──────── TASK MATERIAL ────────

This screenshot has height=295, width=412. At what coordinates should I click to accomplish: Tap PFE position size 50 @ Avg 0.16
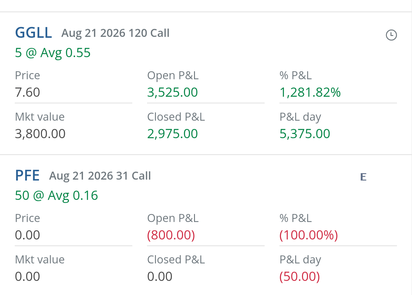pos(56,196)
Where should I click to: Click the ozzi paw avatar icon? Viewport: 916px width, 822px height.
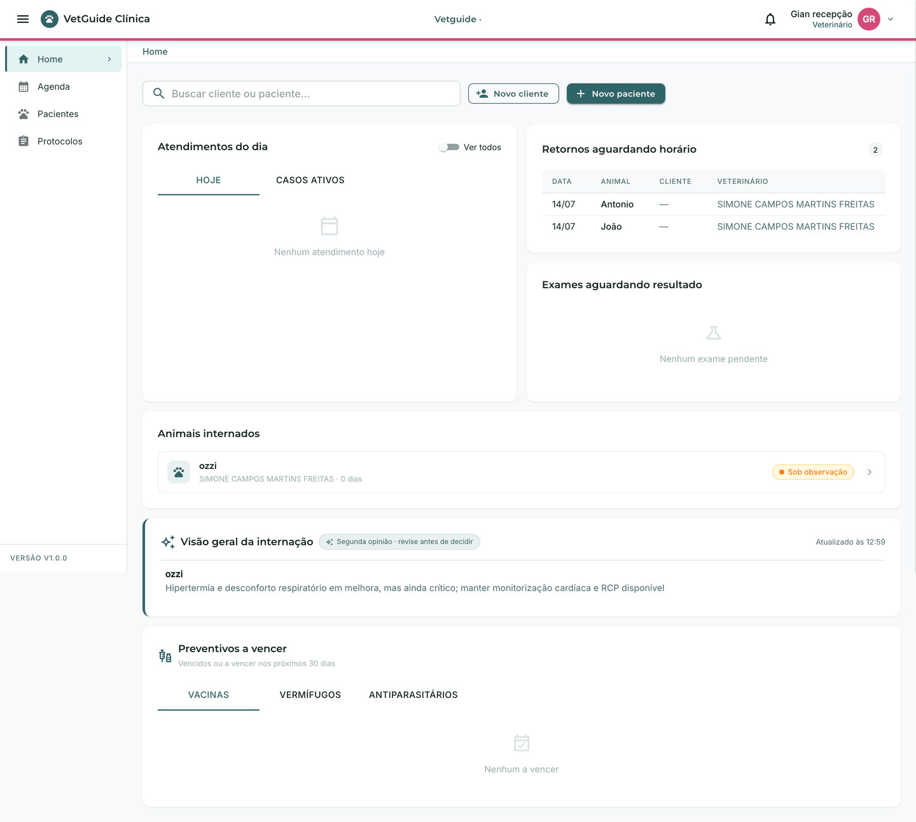click(179, 472)

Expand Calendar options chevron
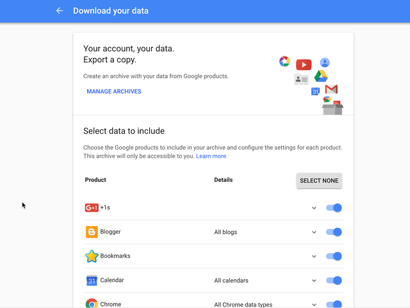click(x=314, y=280)
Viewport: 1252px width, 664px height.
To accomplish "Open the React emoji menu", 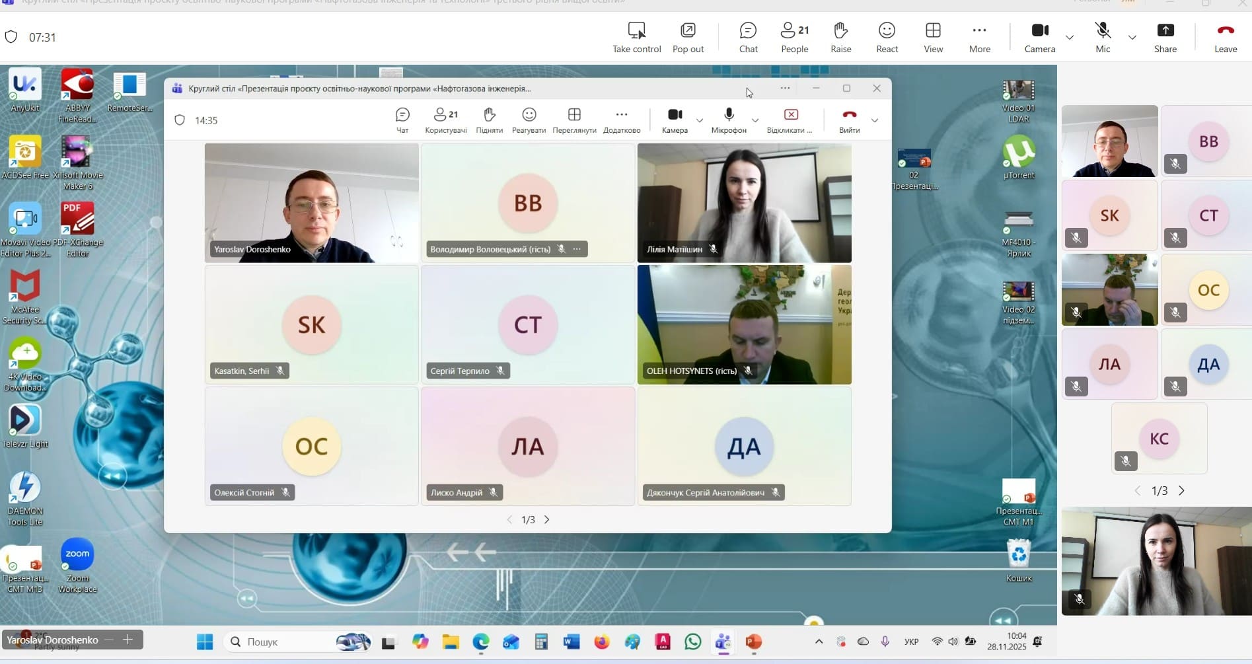I will [x=887, y=37].

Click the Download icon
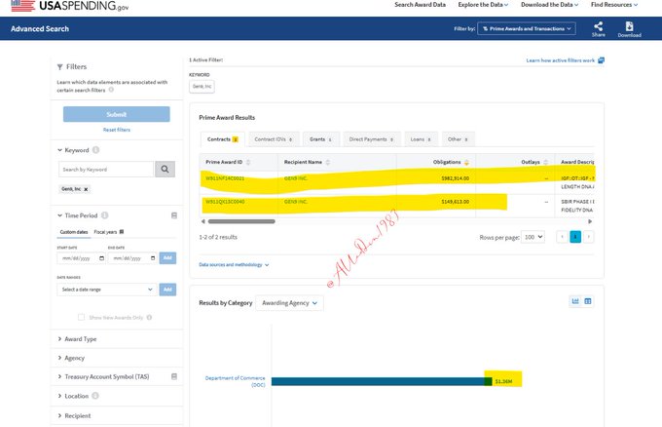629,26
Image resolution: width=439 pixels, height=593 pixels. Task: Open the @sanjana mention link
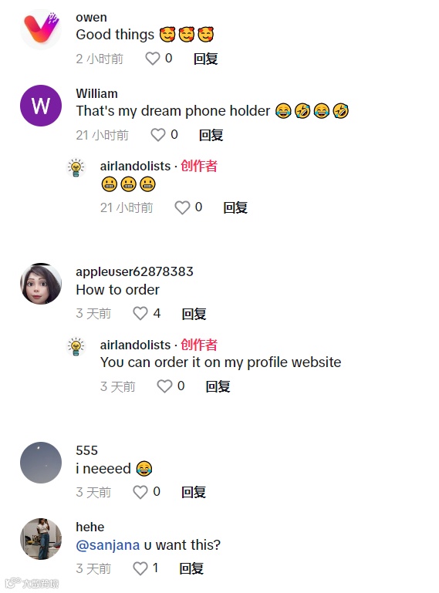click(x=108, y=545)
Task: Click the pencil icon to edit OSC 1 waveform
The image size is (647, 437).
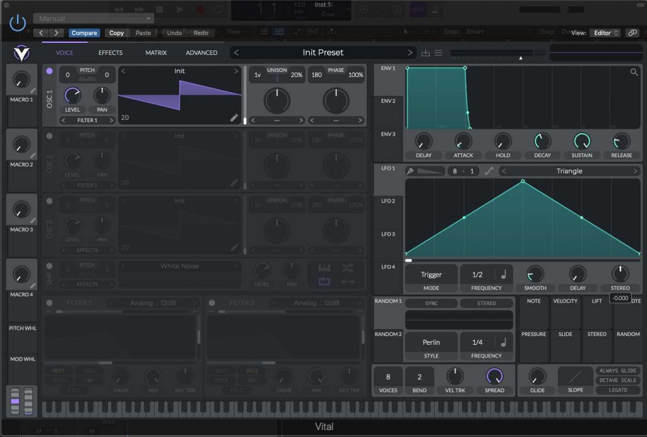Action: 234,117
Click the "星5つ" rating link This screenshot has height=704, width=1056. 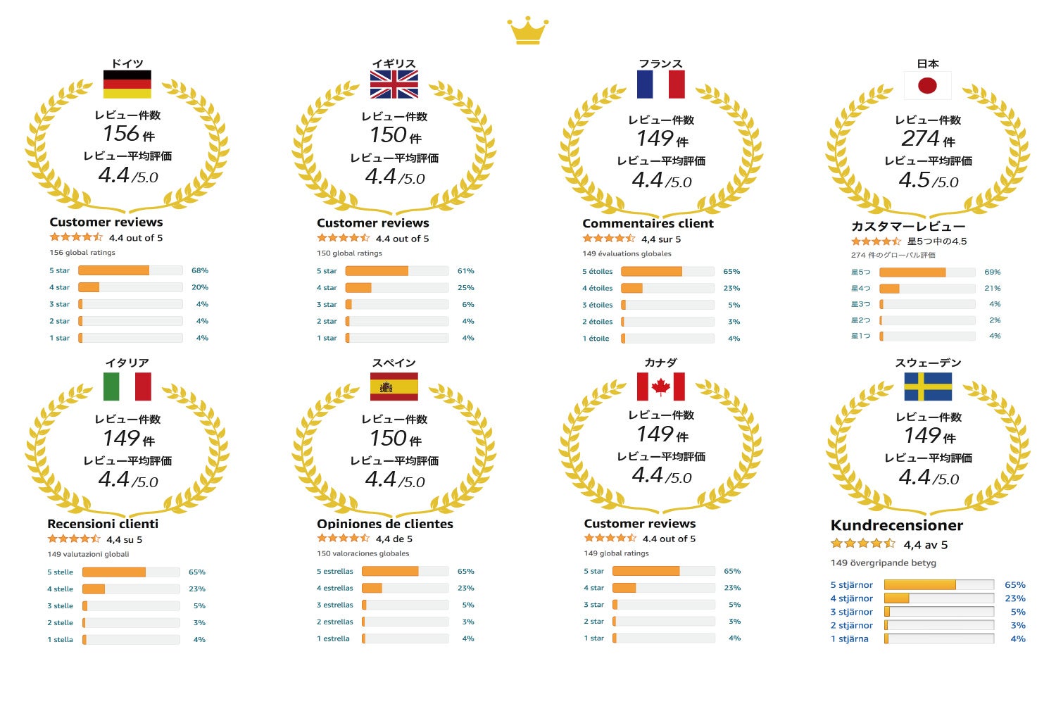tap(860, 272)
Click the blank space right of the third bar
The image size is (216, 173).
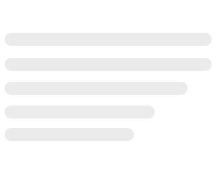coord(202,88)
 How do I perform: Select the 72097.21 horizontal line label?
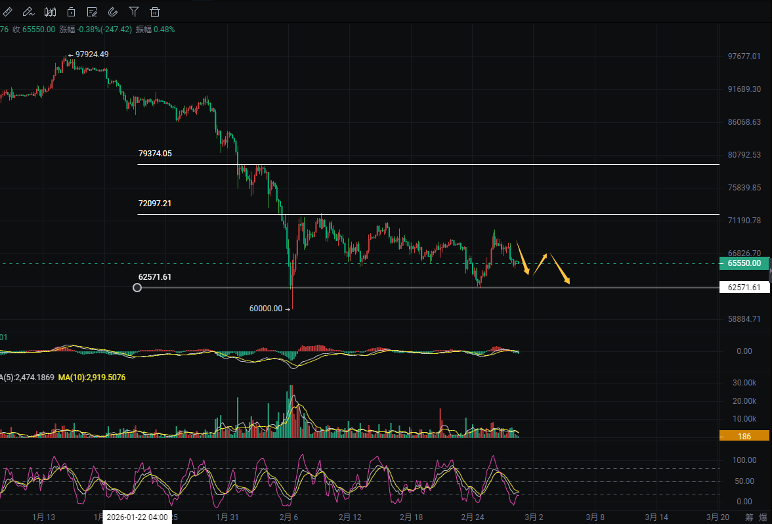(155, 204)
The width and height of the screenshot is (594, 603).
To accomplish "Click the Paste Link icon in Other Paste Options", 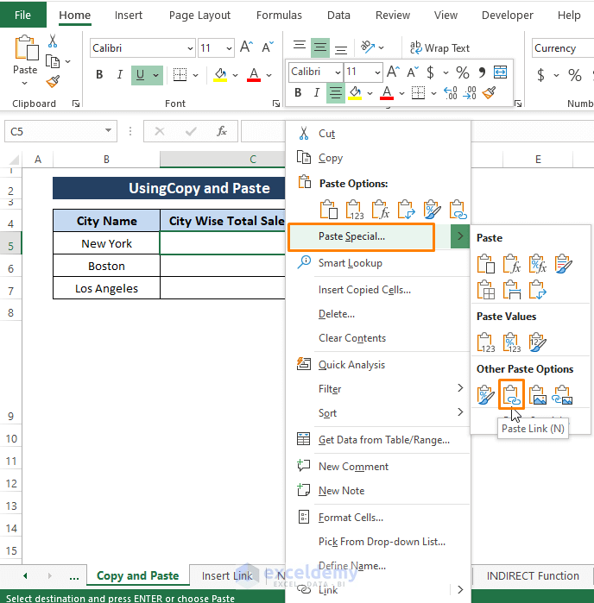I will [512, 395].
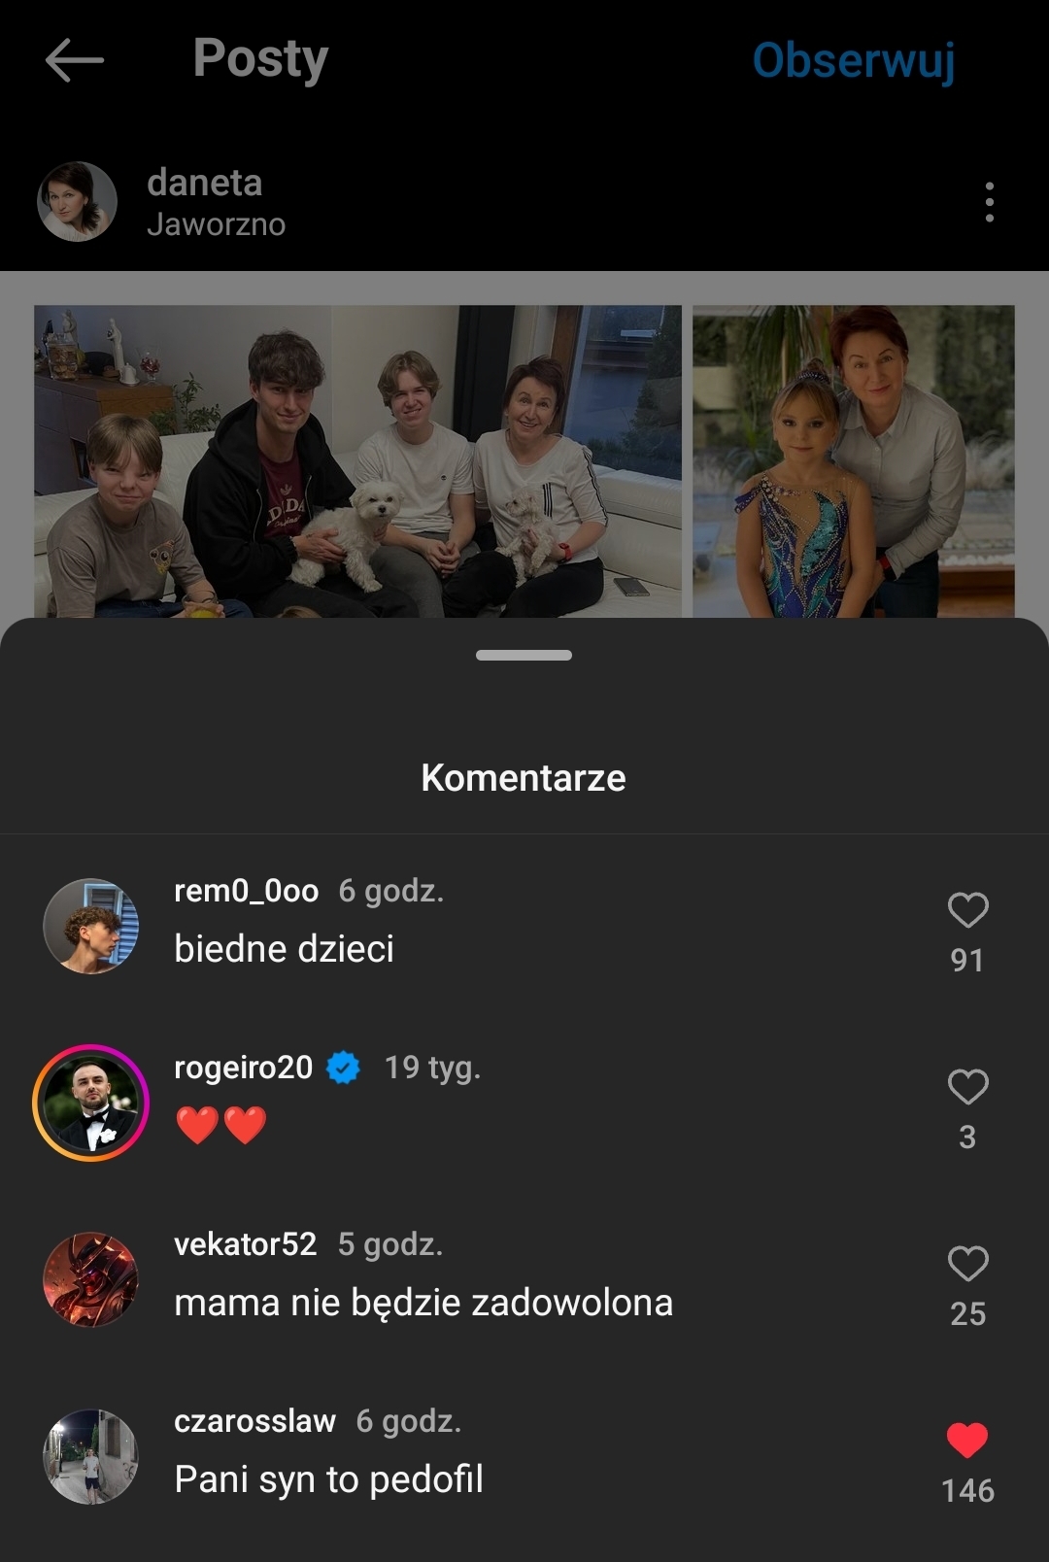Tap the daneta username link
Viewport: 1049px width, 1562px height.
point(204,183)
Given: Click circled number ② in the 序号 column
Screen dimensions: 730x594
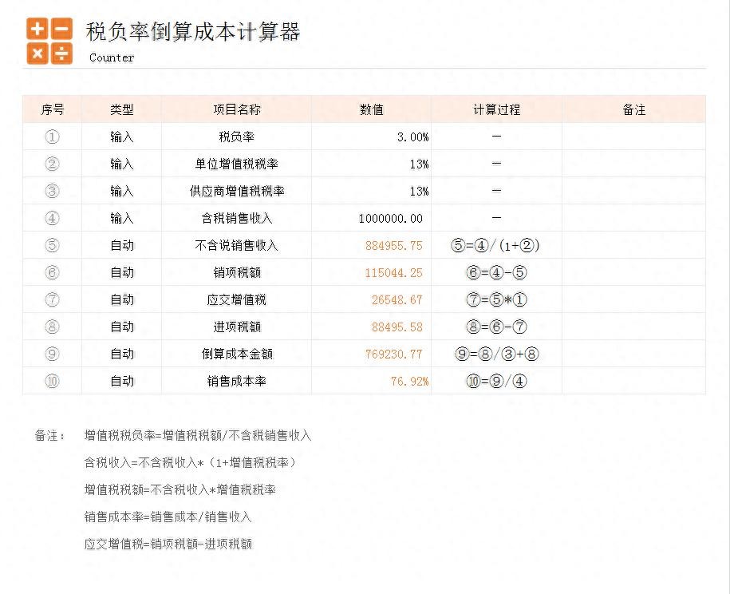Looking at the screenshot, I should [53, 164].
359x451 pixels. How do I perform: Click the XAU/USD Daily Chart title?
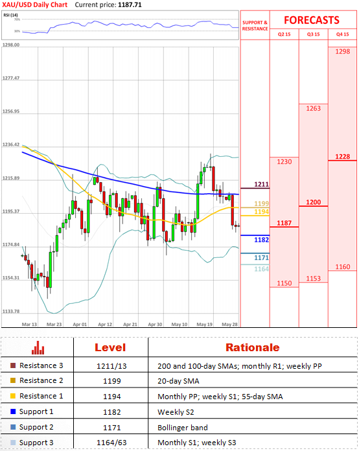click(x=35, y=5)
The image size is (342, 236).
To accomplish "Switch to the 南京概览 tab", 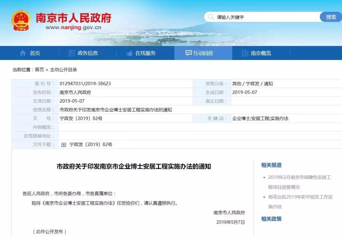I will click(x=261, y=53).
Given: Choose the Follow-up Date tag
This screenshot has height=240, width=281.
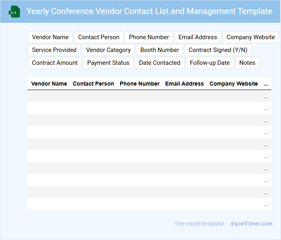Looking at the screenshot, I should coord(210,63).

────────

* [YOUR OBJECTIVE]:
Could you filter the material above and copy each line that holds the word "Given"?

* [TASK SOLUTION]:
Given: Click circled number ② in the 序号 column
Given: Choose the Follow-up Date tag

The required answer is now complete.